Finding the Heart in Kampuchea

Ta Prohm Temple

Ta Prohm Temple

I couldn’t tell you exactly what it was about Angkor Wat that entranced me so many years ago. Perhaps it was the unique architecture or the stark contrast of orange-robed monks against the dark stone. I’m sure Tomb Raider had an influence of sorts as well. With my background in archaeology, I knew I would have to eventually make my way to Cambodia, to Siem Reap, to Angkor. I could not tell you what I expected. The idea was like a cloud hovering just out of reach, obvious in shape, but not in detail.

When I finally set foot on the stones of Angkor Wat, I held my breath. The sound of tuk-tuks, tourists, and salespeople slowly came to nothing, like it does in the movies when someone is realizing something that had always previously been only an idea. If you were to ask me now, I would not be able to accurately describe my feelings about the weather or the noisome tourists fawning over monkeys. They all contributed to the experience in a way that I wish I could share with the people I love. They were the beginning of the pulse beating through Cambodia, though only so much in how I was just beginning to listen. That rhythm had been there for an eternity before me, before the war, before the stones.


Angkor Wat

I have played with the notion of going into a brief history of Angkor, but considering the wonderful tool of the internet, I’ll trust you to do your own research if you’re so inclined. I read up with National Geographic a few days before my journey, and retained enough to feel my way around the ruins. I am not one who enjoys following a guide trying to sell me a guidebook at the end of a tour. Instead, I prefer the silences of ancient spaces, discovering and creating mysteries that may never be solved. That is what I did at Angkor.

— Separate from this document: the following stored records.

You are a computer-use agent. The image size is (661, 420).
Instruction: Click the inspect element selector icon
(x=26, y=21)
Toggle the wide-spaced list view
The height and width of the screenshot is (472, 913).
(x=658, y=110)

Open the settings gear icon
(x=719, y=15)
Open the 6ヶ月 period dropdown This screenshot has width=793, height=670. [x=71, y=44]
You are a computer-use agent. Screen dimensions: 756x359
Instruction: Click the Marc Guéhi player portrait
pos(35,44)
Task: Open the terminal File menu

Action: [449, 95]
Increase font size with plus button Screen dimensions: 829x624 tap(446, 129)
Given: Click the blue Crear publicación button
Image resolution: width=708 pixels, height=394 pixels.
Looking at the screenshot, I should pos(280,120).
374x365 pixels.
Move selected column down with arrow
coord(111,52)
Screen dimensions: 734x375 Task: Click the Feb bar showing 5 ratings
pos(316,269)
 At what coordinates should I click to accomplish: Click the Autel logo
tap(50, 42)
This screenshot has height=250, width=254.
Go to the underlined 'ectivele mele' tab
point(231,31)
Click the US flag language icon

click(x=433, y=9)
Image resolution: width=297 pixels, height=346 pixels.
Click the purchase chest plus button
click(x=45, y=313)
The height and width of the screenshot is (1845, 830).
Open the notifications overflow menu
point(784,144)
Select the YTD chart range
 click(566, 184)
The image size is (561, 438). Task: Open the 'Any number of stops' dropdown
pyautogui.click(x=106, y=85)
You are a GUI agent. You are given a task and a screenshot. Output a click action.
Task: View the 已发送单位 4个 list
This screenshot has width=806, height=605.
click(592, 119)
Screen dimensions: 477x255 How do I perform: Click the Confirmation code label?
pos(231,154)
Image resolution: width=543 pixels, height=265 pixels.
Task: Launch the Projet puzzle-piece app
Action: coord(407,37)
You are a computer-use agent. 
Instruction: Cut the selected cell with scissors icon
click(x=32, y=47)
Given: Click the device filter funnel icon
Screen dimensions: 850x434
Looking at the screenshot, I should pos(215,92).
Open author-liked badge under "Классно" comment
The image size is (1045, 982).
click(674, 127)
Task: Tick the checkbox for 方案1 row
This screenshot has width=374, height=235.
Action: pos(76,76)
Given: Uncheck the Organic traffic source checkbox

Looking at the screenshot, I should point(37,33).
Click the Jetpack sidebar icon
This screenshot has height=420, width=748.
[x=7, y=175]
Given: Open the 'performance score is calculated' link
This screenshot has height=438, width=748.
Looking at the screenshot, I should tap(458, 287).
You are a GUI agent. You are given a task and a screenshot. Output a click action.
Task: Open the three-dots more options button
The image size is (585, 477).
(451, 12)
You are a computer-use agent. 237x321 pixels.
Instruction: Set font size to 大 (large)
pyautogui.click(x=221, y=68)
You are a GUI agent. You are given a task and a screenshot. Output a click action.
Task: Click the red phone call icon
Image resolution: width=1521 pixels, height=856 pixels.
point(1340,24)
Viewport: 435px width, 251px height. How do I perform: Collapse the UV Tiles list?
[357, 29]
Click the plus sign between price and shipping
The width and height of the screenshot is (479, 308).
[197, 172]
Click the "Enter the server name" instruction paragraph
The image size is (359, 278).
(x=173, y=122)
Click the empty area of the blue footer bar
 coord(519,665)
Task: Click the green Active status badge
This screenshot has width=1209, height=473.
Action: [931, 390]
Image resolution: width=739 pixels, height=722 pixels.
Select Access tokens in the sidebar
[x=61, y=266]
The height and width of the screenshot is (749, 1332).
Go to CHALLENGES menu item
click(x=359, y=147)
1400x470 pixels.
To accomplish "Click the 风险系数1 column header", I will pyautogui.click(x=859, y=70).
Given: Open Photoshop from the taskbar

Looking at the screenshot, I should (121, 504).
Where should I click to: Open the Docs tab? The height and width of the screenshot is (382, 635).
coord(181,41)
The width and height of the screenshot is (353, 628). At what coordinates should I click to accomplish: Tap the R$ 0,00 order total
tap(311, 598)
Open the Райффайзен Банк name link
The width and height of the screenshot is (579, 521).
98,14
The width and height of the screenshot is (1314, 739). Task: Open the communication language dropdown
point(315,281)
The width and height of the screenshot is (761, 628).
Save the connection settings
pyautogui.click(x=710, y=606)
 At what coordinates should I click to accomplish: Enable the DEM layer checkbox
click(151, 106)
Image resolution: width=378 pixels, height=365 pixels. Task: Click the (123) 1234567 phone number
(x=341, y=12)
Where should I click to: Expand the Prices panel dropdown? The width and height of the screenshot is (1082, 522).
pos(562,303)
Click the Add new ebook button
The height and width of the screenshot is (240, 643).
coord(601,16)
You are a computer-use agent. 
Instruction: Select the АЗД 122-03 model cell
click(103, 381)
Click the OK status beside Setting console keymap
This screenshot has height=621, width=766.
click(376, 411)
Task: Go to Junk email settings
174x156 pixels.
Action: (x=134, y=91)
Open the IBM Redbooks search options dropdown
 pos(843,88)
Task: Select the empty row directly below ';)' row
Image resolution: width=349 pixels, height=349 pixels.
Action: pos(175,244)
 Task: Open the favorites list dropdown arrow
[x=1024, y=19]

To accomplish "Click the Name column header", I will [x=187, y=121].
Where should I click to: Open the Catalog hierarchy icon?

Bayon’s faces and Ta Prohm’s trees were well worth the hours spent in the tropical sun. And though I would have liked to photograph the ruins at Angkor during dawn or dusk, I was content enough to retire to my hostel and sleep. Had I spent more than a weekend in Siem Reap, I would have happily wandered about the ruins at any permitted time.

My second day in Siem Reap, I hired the tuk-tuk driver from my Angkor visit to take me to Phnom Kulen, a sacred mountain about two hours northeast of the city. It was my first time on the back of a motorbike, and though it was a rough and bumpy ride, the chance to see the countryside and all those residing in it was eye-opening.

The sacred falls at Phnom Kulen.

The sacred falls at Phnom Kulen.

Small mountains of dragonfruit, plantains, and coconuts would be on the side of the road, waiting for passerby to stop and purchase all that could fill their arms. The land was green and fertile, making it difficult for me to picture the destruction of the recent war and the heartbreak of the Khmer people. In some manner, I suppose my trip to Kulen mountain was a sort of pilgrimage. In my mind, it was a journey to somehow connect with a land I barely knew by going to the sacred falls like so many before me.

My weekend in Cambodia turned out to be one of reflection and rejuvenation. It was a dream come true, though in a way I could never have guessed. I am quick to tell the people who ask me that I would return in a heartbeat. I would happily spend a month or two there given the opportunity and explore more of Siem Reap and of Phnom Penh. Cambodia has such a warm heart. If you ever get the chance, experience it for yourself.